**Try it**
Collect the lines of the entries where "heading" shows up.

Top of Available records

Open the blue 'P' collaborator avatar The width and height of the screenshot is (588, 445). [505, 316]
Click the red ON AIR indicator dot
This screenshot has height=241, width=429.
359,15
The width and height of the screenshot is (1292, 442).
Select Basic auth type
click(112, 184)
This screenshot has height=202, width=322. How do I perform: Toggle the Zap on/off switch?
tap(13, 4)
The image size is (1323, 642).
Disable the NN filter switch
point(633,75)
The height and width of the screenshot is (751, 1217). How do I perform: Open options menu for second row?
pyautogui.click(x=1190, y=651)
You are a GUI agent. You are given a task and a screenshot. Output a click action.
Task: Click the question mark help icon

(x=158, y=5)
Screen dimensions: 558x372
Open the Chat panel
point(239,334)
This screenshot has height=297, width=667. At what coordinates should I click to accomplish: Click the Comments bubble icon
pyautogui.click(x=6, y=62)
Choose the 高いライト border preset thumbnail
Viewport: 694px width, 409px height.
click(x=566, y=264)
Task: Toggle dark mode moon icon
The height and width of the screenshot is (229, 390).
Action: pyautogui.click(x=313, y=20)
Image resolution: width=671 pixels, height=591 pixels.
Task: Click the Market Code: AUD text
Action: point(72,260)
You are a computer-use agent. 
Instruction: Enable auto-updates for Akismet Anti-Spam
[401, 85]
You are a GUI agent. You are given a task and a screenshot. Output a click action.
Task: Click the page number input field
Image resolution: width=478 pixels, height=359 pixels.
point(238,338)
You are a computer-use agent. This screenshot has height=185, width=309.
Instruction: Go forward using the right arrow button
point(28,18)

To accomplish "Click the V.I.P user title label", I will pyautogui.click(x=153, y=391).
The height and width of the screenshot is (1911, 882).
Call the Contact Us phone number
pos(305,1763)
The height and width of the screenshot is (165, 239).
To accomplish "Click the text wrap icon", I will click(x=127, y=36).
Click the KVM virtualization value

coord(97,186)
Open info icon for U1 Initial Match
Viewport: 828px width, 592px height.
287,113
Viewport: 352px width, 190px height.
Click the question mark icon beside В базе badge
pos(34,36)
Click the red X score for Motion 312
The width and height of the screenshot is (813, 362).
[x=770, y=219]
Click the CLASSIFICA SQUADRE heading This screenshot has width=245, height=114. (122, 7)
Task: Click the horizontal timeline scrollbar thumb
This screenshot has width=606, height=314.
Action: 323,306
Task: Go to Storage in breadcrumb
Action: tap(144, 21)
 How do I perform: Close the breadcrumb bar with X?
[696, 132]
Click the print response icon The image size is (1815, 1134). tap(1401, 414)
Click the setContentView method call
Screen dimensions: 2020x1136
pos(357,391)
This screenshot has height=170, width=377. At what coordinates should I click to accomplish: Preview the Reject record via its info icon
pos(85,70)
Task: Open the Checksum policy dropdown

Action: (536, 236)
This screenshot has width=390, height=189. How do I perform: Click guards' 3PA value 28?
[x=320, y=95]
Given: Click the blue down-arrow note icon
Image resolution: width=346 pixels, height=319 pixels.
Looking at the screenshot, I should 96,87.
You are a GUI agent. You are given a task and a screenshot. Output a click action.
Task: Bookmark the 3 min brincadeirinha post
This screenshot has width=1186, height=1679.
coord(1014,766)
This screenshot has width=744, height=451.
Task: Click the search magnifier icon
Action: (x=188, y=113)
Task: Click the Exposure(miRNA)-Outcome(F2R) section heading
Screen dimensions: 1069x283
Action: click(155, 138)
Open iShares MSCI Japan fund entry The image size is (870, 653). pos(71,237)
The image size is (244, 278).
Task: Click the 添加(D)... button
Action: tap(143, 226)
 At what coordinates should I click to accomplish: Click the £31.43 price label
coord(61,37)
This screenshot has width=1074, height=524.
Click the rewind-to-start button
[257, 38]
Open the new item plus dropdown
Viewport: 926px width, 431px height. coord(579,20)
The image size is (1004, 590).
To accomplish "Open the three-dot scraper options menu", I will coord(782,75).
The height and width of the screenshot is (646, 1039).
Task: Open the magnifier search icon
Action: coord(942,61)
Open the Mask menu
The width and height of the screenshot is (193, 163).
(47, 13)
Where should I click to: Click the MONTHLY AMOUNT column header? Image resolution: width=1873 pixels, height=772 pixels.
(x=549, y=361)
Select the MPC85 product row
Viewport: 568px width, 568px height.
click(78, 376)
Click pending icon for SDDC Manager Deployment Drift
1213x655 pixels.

Bottom of Available records

**Task result**
Click the CLASSIFICA SQUADRE heading This screenshot has width=245, height=114. (122, 7)
Task: Click the Exposure(miRNA)-Outcome(F2R) section heading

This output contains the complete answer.